Concrete truck pumps water into crippled reactor at Fukushima Daiichi nuclear plant, March 21, 2011. (Photo courtesy TEPCO)
The news from the owners of the Fukushima nuclear power plant this week that the fuel in all three of its operating reactors melted down soon after the March 11 earthquake and tsunami has elicited pretty much a collective global yawn.
Chalk it up in part to the unrelenting global avalanche of news (and “news”) that buries any story that’s barely a degree below the boiling point. And in part to the fact that in making its announcements yesterday and last Sunday, Tokyo Electric Power Company was once again weeks behind the curve, confirming what most expert observers had assumed long ago.
But the widespread non-reaction to the news actually reflects a crucial, and as yet underreported element in the still-unfolding Fukushima story: the worst did not happen.

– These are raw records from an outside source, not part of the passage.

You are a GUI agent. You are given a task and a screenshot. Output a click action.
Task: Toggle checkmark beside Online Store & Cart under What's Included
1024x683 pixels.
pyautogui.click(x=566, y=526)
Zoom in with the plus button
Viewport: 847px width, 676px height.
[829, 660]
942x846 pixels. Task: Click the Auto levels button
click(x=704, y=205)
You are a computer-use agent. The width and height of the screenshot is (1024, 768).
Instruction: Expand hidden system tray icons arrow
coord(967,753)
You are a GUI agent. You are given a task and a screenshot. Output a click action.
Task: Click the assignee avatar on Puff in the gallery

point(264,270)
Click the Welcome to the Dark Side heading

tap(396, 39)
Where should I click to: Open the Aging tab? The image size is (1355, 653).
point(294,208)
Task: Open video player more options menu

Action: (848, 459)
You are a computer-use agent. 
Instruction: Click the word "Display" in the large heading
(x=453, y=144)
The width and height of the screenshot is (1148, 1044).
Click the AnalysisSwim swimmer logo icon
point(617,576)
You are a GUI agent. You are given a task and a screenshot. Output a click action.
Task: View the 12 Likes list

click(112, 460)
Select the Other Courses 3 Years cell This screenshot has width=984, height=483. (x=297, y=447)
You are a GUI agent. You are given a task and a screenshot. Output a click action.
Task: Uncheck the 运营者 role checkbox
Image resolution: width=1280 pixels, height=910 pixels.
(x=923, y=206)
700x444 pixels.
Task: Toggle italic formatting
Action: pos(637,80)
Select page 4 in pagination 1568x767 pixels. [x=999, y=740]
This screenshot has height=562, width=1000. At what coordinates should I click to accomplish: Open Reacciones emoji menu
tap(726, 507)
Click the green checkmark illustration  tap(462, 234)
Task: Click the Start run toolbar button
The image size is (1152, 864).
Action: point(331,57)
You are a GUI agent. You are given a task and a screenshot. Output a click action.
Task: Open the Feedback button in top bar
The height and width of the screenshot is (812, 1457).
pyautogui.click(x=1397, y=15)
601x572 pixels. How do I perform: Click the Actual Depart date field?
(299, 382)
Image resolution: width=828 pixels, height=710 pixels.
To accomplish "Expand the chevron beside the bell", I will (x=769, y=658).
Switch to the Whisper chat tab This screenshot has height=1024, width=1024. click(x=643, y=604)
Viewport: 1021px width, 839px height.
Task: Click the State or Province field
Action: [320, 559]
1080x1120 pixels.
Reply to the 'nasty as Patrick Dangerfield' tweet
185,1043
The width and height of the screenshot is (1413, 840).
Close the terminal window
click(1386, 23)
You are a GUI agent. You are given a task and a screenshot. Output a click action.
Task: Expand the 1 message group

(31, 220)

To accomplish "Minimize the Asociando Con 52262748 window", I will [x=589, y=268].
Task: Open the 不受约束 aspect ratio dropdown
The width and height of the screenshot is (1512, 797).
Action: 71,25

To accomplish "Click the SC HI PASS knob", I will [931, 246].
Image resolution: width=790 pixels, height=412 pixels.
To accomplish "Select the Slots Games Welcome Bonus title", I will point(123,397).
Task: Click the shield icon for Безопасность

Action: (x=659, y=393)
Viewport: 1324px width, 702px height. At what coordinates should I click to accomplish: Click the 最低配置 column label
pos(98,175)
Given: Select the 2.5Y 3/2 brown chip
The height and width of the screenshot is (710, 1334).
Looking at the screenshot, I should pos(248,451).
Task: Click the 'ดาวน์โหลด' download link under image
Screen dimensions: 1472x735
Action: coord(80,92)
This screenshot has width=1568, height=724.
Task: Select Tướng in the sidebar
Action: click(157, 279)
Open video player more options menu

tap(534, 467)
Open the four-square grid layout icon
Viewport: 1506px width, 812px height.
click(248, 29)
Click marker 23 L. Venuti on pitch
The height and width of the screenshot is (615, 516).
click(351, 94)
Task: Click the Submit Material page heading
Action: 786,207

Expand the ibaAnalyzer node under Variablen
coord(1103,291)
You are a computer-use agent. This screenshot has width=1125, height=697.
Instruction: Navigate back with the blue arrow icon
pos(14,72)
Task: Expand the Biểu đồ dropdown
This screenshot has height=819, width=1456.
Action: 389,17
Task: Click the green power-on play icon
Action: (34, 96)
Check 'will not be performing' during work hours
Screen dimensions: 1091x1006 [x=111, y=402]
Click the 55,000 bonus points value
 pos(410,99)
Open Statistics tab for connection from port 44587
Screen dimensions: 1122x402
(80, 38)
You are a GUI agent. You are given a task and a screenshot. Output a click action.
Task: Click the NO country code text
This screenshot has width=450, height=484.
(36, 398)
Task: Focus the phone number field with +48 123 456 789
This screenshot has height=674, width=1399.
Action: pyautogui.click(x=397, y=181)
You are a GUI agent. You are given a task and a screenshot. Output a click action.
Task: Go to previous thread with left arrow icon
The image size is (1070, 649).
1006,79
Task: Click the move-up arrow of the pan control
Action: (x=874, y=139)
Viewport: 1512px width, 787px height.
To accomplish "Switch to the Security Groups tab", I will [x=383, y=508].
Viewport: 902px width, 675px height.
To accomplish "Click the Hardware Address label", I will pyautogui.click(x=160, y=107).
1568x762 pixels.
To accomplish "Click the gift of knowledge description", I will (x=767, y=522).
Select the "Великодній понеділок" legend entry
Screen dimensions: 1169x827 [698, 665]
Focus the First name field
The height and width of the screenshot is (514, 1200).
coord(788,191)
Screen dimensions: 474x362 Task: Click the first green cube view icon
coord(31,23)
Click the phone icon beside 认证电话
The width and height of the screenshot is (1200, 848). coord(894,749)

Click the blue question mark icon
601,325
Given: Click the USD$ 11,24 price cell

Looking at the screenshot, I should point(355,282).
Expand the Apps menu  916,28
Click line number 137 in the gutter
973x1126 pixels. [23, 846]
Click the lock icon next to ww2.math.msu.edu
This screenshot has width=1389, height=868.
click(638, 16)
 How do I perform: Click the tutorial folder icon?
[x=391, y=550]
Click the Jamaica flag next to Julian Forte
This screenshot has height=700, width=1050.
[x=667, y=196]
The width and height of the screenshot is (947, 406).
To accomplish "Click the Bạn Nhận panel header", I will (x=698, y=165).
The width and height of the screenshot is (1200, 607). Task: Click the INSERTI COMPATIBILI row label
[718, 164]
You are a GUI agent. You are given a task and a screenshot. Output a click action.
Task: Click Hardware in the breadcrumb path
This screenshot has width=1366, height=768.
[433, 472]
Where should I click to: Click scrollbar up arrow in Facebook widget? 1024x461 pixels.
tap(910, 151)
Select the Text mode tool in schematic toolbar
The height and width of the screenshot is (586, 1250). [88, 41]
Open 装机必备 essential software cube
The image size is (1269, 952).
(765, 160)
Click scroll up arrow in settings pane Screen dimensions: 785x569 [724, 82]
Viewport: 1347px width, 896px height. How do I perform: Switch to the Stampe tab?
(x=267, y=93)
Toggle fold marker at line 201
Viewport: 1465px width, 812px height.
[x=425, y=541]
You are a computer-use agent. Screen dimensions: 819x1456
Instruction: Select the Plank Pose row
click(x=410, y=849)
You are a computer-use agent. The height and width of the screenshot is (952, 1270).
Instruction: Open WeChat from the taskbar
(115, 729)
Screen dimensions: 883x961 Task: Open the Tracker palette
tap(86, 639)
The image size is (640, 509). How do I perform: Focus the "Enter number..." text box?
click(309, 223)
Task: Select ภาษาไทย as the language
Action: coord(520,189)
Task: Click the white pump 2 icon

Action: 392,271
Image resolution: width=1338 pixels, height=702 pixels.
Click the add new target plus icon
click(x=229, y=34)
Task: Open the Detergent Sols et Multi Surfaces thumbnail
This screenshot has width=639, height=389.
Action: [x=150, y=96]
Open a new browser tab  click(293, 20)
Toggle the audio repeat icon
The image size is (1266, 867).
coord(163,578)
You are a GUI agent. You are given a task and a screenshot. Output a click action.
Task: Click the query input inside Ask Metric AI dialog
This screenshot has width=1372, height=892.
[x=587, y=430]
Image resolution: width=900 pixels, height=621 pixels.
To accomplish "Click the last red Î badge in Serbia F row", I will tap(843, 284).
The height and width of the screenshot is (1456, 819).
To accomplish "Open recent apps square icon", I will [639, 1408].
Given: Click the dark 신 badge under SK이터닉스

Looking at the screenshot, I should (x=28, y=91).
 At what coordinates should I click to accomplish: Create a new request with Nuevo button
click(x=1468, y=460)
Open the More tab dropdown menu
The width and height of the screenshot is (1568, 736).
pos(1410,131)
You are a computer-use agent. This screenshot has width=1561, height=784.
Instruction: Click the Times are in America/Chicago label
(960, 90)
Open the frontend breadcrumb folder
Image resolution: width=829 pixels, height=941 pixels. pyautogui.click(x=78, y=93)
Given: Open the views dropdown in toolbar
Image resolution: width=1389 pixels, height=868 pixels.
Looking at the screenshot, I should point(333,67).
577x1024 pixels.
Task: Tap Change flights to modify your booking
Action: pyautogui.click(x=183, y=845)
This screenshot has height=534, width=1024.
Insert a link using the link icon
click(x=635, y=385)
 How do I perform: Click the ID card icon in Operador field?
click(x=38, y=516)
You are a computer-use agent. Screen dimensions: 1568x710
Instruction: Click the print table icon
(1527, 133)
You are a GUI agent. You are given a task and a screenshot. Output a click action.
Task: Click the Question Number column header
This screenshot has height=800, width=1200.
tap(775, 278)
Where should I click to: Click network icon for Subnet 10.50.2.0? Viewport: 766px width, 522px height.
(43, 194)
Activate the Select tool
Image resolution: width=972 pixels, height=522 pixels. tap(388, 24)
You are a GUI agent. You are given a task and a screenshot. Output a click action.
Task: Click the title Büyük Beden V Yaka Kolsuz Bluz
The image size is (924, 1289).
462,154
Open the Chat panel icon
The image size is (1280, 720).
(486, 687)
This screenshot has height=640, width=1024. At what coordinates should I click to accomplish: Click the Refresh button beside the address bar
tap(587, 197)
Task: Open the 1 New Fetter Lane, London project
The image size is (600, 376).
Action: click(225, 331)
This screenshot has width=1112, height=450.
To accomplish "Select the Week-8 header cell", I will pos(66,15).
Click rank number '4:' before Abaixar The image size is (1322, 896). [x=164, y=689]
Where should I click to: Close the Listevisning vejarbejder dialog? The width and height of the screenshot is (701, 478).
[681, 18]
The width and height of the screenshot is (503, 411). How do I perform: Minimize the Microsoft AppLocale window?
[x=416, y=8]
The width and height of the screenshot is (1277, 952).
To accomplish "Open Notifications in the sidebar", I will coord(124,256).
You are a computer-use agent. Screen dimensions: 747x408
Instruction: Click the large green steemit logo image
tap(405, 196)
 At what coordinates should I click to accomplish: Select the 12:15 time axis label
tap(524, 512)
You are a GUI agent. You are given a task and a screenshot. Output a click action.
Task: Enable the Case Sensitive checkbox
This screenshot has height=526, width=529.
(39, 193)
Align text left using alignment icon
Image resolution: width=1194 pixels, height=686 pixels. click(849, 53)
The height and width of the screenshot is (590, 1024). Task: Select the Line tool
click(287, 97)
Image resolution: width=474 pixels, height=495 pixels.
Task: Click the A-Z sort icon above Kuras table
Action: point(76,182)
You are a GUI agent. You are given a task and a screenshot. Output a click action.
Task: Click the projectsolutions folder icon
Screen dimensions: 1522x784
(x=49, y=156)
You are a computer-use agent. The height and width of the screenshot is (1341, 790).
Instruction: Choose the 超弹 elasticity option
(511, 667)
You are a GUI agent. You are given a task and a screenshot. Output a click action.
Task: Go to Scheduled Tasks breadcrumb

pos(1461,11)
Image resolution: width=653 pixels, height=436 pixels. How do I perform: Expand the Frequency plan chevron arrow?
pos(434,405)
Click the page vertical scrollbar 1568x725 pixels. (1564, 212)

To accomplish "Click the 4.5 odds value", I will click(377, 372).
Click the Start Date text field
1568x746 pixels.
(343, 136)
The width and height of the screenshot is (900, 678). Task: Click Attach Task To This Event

TEPCO says that all of the fuel pellets in unit 1, and most of those in units 2 & 3, likely melted and slumped to the bottom of their reactor vessels when the plant lost power and coolant. Very bad things happened because of that, including hydrogen explosions that blew the roofs off three reactor buildings and released large amounts of radiation into the air.
But contrary to the fears of millions, the melted fuel did not burn through the bottom of the reactor vessels and containment buildings. That would’ve released vastly greater amounts of radiation and led to a far greater disaster. But the reactor vessels held the molten fuel, at least long enough for workers to pump water back in and start cooling the radioactive blob down.
A lot went terribly wrong at Fukushima, and the Japanese will be paying the price for decades to come. And it will be months or even years before we can be certain that the worst at Fukushima is behind us. But for now we can all breathe a collective sigh of relief that at least some key parts of the reactors did work as designed. And we should all be immensely grateful for the heroic, and apparently successful, efforts of emergency workers at the plant to help make sure that the worst did not happen.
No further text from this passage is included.